R: Los personajes con los cuales Laura se encuentra a su regreso a Pampa Hundida saben y no saben lo que pasó. Para los demagogos retrospectivos y los fanáticos esto será inaceptable, pero no por ello deja de ser característico de los procesos personales e históricos traumáticos. El cura Penna le grita a Laura: "no sé lo que sabía". En esa frase se condensa esta paradoja. El retorno de ella desenmascara esas versiones a medias de la propia historia. Pero para que ese relato no fuera maniqueo era esencial que ese mismo desenmascaramiento ocurriera en la "justa" por excelencia, en la jueza que fue Laura.
P: Hay erotismo en el campo de concentración. ¿Cómo entender esa confusión entre pasión y chantaje, violencia y sometimiento?
R: Éste es uno de los núcleos de la novela. El militar habla de la muerte como un enamorado y Laura experimenta ese "agradecimiento abyecto" de que el dolor se haya detenido. Y luego sobreviene ese "orgasmo negro". Los pueblos primitivos sabían o aceptaban más el misterio terrible de la muerte, en cambio nuestra cultura idealiza el amor. Pero Laura -en el plano "esotérico" del relato, en su reflexión sobre las estrellas- se asoma al otro nombre de Venus, "el que no puede decirse". Prefiero no seguir intentando explicar de otro modo, lo que me costó años expresar con esta novela.
P: El diálogo entre el ministro de Justicia y Laura refleja una fuerte crítica a la justicia "en la medida de lo posible". ¿Fue una estrategia errada?
R: Hablando como ciudadano me parece una política acertada, o dicho de otro modo, realista. Pero como escritor no puedo dejar de ver y expresar los precios que entraña aceptar "lo posible". El precio es renunciar a nuestros sueños de justicia, que son indispensables para orientar la vida. La paradoja es que resultan fatales si tratamos de realizarlos completamente. La libertad es trágica, como bien lo vio Berlín, porque siempre entraña renuncias. De allí que la transición - que es el periodo durante el cual realmente ocurre esta novela- sea una etapa más interesante que la dictadura.
P: El uso de un lenguaje imaginativo fue algo que se valoró de tu novela anterior. ¿De qué manera influyó esta apreciación en este libro, donde hasta lo más horroroso es contado con metáforas?
-No me guío por las críticas. Salvo las de un puñado de lectores amigos implacables en cuyo juicio confío; aunque no totalmente. Ese estilo metafórico viene de entender que toda buena prosa narrativa es en definitiva poética.

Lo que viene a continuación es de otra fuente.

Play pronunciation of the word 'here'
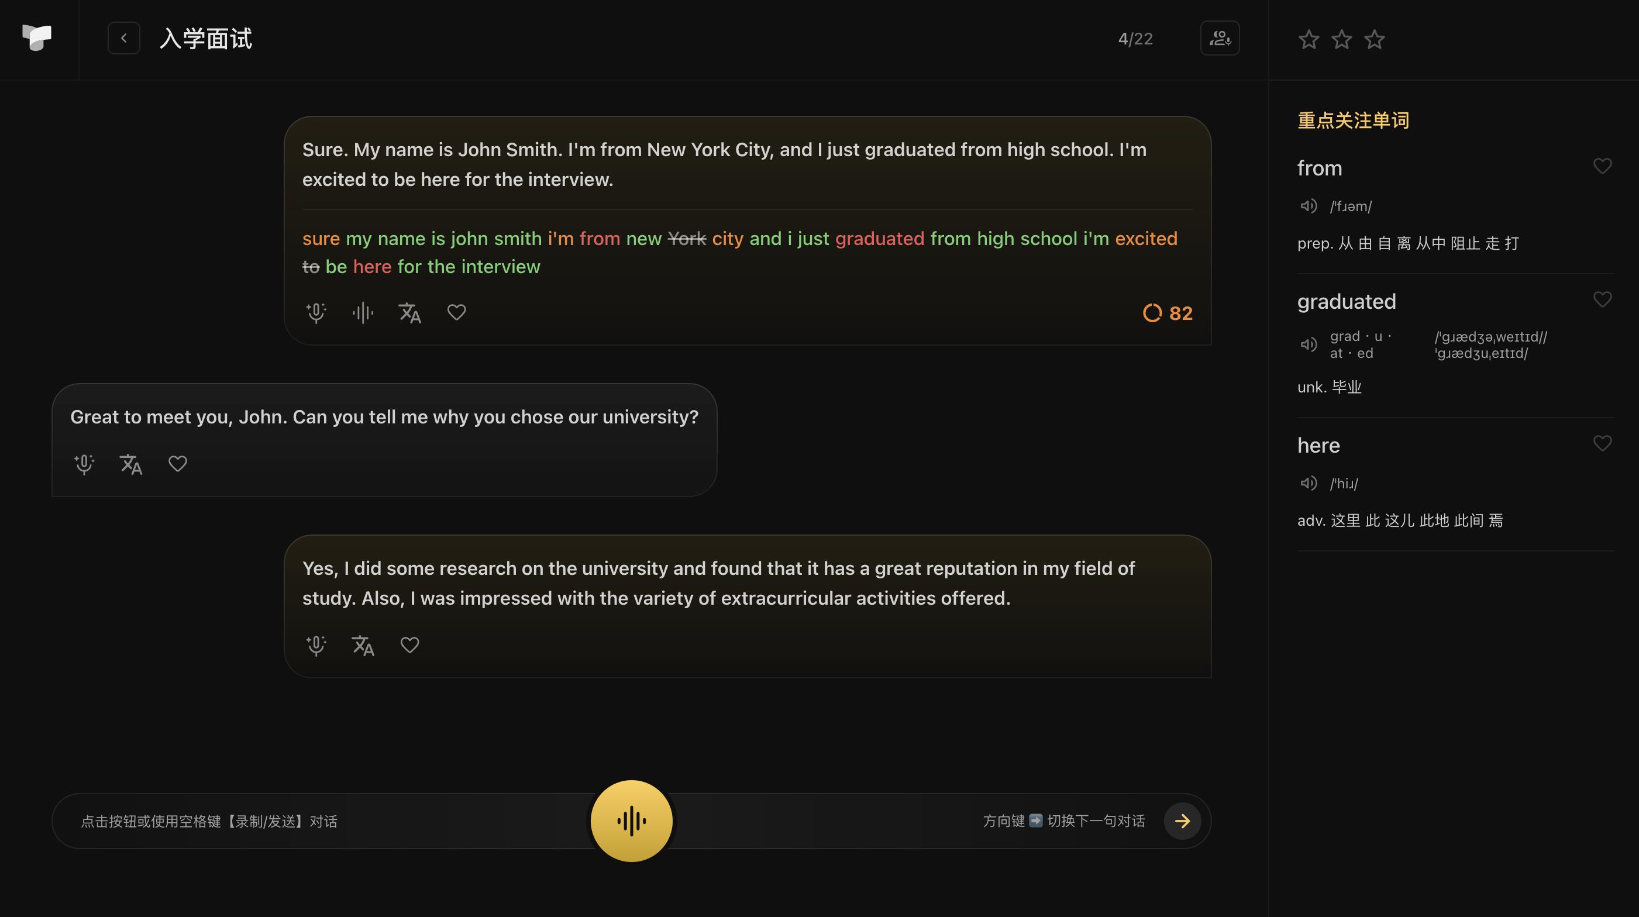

Y que la metáfora es la manera por excelencia de la síntesis poética. O sea, una metáfora economiza el estilo.
R: Los premios de las editoriales están muy desprestigiados, se dice que los negocian los agentes y que son publicidad indirecta. ¿Cuál es tu opinión?
R: Hay premios y premios. Este premio no es de una editorial, solamente. Es el premio del diario La Nación de Buenos Aires, creado por Borges hace 50 años y asociado a una editorial hace unos años. Esto me dio a mí, desde que postulé, la impresión de que era un premio distinto y, efectivamente, en todo el proceso me he dado cuenta de que es así. Porque, digamos, hay dos instituciones que, supongo, no me consta, se controlan recíprocamente. El ser humano es débil. Una editorial que crea su propio premio claro que tiene tendencia a que sean sus propios autores o intereses los que se vean representados.
P: ¿Y cómo te gustaría que se leyera este libro?
R: Si me permites una utopía, sería un lector como el festejante que participa de las grandes fiestas religiosas y populares latinoamericanas. Alguien conectado, a través de ellas, con la multitud y la eternidad de la tragedia. En lugar de "ese público de burgueses nerviosos que van al teatro con el diario -o sea, la actualidad- en el bolsillo", como se quejó Goethe. Pero es, me temo, un ideal imposible. El verdadero festejante baila su idea, no la lee.